Majority of dietary glutamine is utilized in first pass in preterm infants
Glutamine is a conditionally essential amino acid for very low-birth weight infants by virtue of its ability to play an important role in several key metabolic processes of immune cells and enterocytes. Although glutamine is known to be used to a great extend, the exact splanchnic metabolism in enterally fed preterm infants is unknown. We hypothesized that preterm infants show a high splanchnic first-pass glutamine metabolism and the primary metabolic fate of glutamine is oxidation. Five preterm infants (mean ± SD birth weight 1.07 ± 0.22 kg and GA 29 ± 2 wk) were studied by dual tracer ([U-C]glutamine and [N2]glutamine) cross-over techniques on two study days (at postnatal week 3 ± 1 wk). Splanchnic and whole-body glutamine kinetics were assessed by plasma isotopic enrichment of [U-C]glutamine and [N2]glutamine and breath CO2 enrichments.
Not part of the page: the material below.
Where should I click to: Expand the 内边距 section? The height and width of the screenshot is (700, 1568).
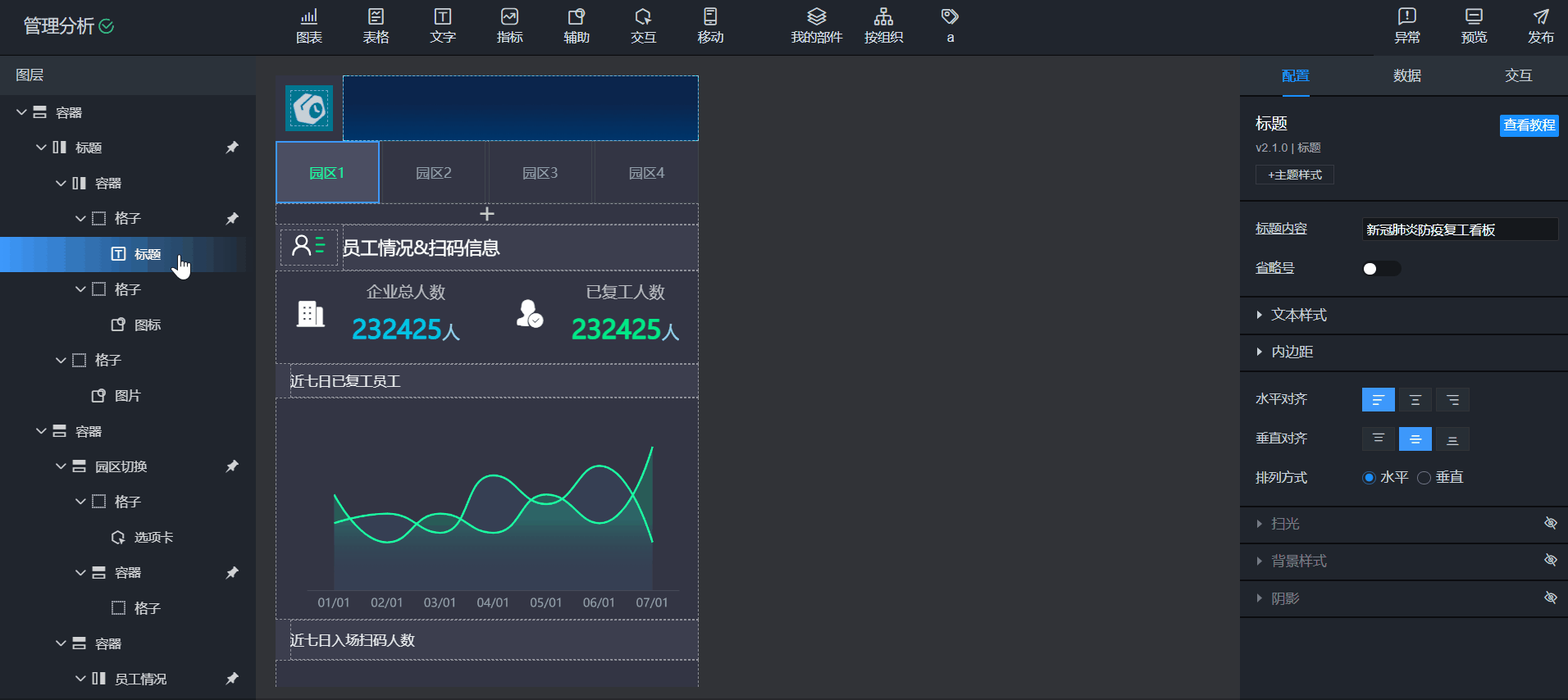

Mean fractional first-pass glutamine uptake was 73 ± 6% and 57 ± 17% on the study days. The splanchnic tissues contributed for a large part (57 ± 6%) to the total amount of labeled carbon from glutamine retrieved in expiratory air. Dietary glutamine is used to a great extent by the splanchnic tissues in preterm infants and its carbon skeleton has an important role as fuel source.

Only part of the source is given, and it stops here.